_EXERCISE INPUTS_
:::::
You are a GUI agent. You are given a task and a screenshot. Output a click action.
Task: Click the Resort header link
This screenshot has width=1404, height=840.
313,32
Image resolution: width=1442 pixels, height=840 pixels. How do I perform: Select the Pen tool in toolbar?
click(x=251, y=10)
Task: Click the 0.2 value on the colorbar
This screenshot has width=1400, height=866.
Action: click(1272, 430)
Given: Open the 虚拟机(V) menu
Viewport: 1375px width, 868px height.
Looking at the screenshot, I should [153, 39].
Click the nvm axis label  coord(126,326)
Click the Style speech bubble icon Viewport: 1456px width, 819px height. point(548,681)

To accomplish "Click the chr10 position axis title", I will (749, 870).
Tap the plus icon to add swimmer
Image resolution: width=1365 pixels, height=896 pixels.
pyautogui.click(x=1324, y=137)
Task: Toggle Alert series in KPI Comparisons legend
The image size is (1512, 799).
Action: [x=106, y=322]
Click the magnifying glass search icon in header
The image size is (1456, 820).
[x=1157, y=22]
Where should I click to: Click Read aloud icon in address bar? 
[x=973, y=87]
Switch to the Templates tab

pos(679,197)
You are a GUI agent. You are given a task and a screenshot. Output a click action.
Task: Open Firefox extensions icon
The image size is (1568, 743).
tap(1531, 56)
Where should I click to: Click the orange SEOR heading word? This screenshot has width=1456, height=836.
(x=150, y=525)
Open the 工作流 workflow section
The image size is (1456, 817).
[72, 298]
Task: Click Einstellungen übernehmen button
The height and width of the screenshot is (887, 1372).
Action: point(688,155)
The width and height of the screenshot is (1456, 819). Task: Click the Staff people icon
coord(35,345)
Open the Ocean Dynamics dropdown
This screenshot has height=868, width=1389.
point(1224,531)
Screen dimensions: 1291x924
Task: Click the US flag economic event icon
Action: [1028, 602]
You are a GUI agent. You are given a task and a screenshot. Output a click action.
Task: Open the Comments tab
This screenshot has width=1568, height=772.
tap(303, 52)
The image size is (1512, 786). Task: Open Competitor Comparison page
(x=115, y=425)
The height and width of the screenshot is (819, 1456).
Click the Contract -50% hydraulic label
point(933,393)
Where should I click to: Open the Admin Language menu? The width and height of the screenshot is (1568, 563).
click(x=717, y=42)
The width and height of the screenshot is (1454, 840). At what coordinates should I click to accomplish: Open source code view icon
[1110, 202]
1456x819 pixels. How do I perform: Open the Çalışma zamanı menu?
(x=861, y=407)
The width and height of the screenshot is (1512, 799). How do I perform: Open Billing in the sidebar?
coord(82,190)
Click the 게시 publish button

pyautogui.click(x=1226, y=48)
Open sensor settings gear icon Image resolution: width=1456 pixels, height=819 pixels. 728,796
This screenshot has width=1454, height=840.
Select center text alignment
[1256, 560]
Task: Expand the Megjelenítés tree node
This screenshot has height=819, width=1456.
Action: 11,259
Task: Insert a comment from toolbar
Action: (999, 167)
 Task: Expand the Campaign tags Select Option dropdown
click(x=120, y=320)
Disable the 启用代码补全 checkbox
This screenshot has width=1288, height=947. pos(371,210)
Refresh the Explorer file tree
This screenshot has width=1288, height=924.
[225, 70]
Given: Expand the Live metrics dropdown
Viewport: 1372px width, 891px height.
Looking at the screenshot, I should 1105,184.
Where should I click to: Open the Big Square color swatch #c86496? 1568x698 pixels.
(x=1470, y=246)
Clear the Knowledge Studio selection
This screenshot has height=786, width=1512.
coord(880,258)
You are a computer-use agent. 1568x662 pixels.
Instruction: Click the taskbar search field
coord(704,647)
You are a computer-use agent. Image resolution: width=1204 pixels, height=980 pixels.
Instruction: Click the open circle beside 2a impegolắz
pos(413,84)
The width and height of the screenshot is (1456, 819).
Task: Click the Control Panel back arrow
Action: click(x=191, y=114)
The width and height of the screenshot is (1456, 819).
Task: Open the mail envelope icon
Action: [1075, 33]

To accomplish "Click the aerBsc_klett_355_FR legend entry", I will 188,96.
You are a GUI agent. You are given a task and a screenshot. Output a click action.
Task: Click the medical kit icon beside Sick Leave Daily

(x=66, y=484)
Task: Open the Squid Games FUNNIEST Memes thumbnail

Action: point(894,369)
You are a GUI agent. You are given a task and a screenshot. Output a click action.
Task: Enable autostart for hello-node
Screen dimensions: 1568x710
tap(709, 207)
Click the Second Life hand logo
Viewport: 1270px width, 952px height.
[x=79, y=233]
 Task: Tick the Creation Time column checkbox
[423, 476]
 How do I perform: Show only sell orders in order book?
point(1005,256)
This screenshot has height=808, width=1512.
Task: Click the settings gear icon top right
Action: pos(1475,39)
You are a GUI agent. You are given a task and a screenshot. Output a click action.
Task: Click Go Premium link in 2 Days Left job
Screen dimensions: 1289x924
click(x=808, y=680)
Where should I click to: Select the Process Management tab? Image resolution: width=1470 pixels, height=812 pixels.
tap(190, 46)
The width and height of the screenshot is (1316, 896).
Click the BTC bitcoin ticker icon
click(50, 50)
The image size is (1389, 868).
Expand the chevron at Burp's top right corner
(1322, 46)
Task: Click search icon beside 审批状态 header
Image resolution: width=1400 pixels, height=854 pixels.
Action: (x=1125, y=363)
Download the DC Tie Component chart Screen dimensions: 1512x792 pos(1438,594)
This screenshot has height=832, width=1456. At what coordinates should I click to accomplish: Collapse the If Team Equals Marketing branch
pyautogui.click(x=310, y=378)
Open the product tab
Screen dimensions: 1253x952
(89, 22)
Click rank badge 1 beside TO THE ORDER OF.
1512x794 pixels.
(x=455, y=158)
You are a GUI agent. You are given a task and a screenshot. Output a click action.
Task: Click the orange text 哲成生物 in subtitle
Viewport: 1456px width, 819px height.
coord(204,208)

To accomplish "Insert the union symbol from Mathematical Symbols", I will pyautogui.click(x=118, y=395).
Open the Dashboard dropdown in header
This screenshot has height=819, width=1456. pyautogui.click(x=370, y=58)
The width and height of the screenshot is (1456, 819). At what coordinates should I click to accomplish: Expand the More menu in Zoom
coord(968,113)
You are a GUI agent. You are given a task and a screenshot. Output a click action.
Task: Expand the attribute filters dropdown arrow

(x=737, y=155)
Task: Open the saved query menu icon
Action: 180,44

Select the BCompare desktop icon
:::::
_WHAT NEEDS TO BE DONE_
Word for word, set down the complete listing once more.

_REPLY TO THE EXERCISE_
You are a GUI agent. You are given a task and a screenshot. Output a click action.
Task: Click the Resort header link
This screenshot has width=1404, height=840.
313,32
Image resolution: width=1442 pixels, height=840 pixels. How do I perform: Select the Pen tool in toolbar?
click(x=251, y=10)
Task: Click the 0.2 value on the colorbar
This screenshot has width=1400, height=866.
Action: click(1272, 430)
Given: Open the 虚拟机(V) menu
Viewport: 1375px width, 868px height.
Looking at the screenshot, I should [153, 39].
Click the nvm axis label  coord(126,326)
Click the Style speech bubble icon Viewport: 1456px width, 819px height. point(548,681)

To accomplish "Click the chr10 position axis title", I will (749, 870).
Tap the plus icon to add swimmer
Image resolution: width=1365 pixels, height=896 pixels.
pyautogui.click(x=1324, y=137)
Task: Toggle Alert series in KPI Comparisons legend
The image size is (1512, 799).
Action: [x=106, y=322]
Click the magnifying glass search icon in header
The image size is (1456, 820).
[x=1157, y=22]
Where should I click to: Click Read aloud icon in address bar? 
[x=973, y=87]
Switch to the Templates tab

pos(679,197)
You are a GUI agent. You are given a task and a screenshot. Output a click action.
Task: Open Firefox extensions icon
The image size is (1568, 743).
tap(1531, 56)
Where should I click to: Click the orange SEOR heading word? This screenshot has width=1456, height=836.
(x=150, y=525)
Open the 工作流 workflow section
The image size is (1456, 817).
[72, 298]
Task: Click Einstellungen übernehmen button
The height and width of the screenshot is (887, 1372).
Action: point(688,155)
The width and height of the screenshot is (1456, 819). Task: Click the Staff people icon
coord(35,345)
Open the Ocean Dynamics dropdown
This screenshot has height=868, width=1389.
point(1224,531)
Screen dimensions: 1291x924
Task: Click the US flag economic event icon
Action: [1028, 602]
You are a GUI agent. You are given a task and a screenshot. Output a click action.
Task: Open the Comments tab
This screenshot has width=1568, height=772.
tap(303, 52)
The image size is (1512, 786). Task: Open Competitor Comparison page
(x=115, y=425)
The height and width of the screenshot is (819, 1456).
Click the Contract -50% hydraulic label
point(933,393)
Where should I click to: Open the Admin Language menu? The width and height of the screenshot is (1568, 563).
click(x=717, y=42)
The width and height of the screenshot is (1454, 840). At what coordinates should I click to accomplish: Open source code view icon
[1110, 202]
1456x819 pixels. How do I perform: Open the Çalışma zamanı menu?
(x=861, y=407)
The width and height of the screenshot is (1512, 799). How do I perform: Open Billing in the sidebar?
coord(82,190)
Click the 게시 publish button

pyautogui.click(x=1226, y=48)
Open sensor settings gear icon Image resolution: width=1456 pixels, height=819 pixels. 728,796
This screenshot has width=1454, height=840.
Select center text alignment
[1256, 560]
Task: Expand the Megjelenítés tree node
This screenshot has height=819, width=1456.
Action: 11,259
Task: Insert a comment from toolbar
Action: (999, 167)
 Task: Expand the Campaign tags Select Option dropdown
click(x=120, y=320)
Disable the 启用代码补全 checkbox
This screenshot has width=1288, height=947. pos(371,210)
Refresh the Explorer file tree
This screenshot has width=1288, height=924.
[225, 70]
Given: Expand the Live metrics dropdown
Viewport: 1372px width, 891px height.
Looking at the screenshot, I should 1105,184.
Where should I click to: Open the Big Square color swatch #c86496? 1568x698 pixels.
(x=1470, y=246)
Clear the Knowledge Studio selection
This screenshot has height=786, width=1512.
coord(880,258)
You are a computer-use agent. 1568x662 pixels.
Instruction: Click the taskbar search field
coord(704,647)
You are a computer-use agent. Image resolution: width=1204 pixels, height=980 pixels.
Instruction: Click the open circle beside 2a impegolắz
pos(413,84)
The width and height of the screenshot is (1456, 819).
Task: Click the Control Panel back arrow
Action: click(x=191, y=114)
The width and height of the screenshot is (1456, 819).
Task: Open the mail envelope icon
Action: [1075, 33]

To accomplish "Click the aerBsc_klett_355_FR legend entry", I will 188,96.
You are a GUI agent. You are given a task and a screenshot. Output a click action.
Task: Click the medical kit icon beside Sick Leave Daily

(x=66, y=484)
Task: Open the Squid Games FUNNIEST Memes thumbnail

Action: point(894,369)
You are a GUI agent. You are given a task and a screenshot. Output a click action.
Task: Enable autostart for hello-node
Screen dimensions: 1568x710
tap(709, 207)
Click the Second Life hand logo
Viewport: 1270px width, 952px height.
[x=79, y=233]
 Task: Tick the Creation Time column checkbox
[423, 476]
 How do I perform: Show only sell orders in order book?
point(1005,256)
This screenshot has height=808, width=1512.
Task: Click the settings gear icon top right
Action: pos(1475,39)
You are a GUI agent. You are given a task and a screenshot. Output a click action.
Task: Click Go Premium link in 2 Days Left job
Screen dimensions: 1289x924
click(x=808, y=680)
Where should I click to: Select the Process Management tab? Image resolution: width=1470 pixels, height=812 pixels.
tap(190, 46)
The width and height of the screenshot is (1316, 896).
Click the BTC bitcoin ticker icon
click(50, 50)
The image size is (1389, 868).
Expand the chevron at Burp's top right corner
(1322, 46)
Task: Click search icon beside 审批状态 header
Image resolution: width=1400 pixels, height=854 pixels.
Action: (x=1125, y=363)
Download the DC Tie Component chart Screen dimensions: 1512x792 pos(1438,594)
This screenshot has height=832, width=1456. At what coordinates should I click to accomplish: Collapse the If Team Equals Marketing branch
pyautogui.click(x=310, y=378)
Open the product tab
Screen dimensions: 1253x952
(89, 22)
Click rank badge 1 beside TO THE ORDER OF.
1512x794 pixels.
(x=455, y=158)
You are a GUI agent. You are given a task and a screenshot. Output a click action.
Task: Click the orange text 哲成生物 in subtitle
Viewport: 1456px width, 819px height.
coord(204,208)

To accomplish "Insert the union symbol from Mathematical Symbols", I will pyautogui.click(x=118, y=395).
Open the Dashboard dropdown in header
This screenshot has height=819, width=1456. pyautogui.click(x=370, y=58)
The width and height of the screenshot is (1456, 819). At what coordinates should I click to accomplish: Expand the More menu in Zoom
coord(968,113)
You are a GUI agent. You are given a task and a screenshot. Output a click action.
Task: Expand the attribute filters dropdown arrow

(x=737, y=155)
Task: Open the saved query menu icon
Action: 180,44

Select the BCompare desktop icon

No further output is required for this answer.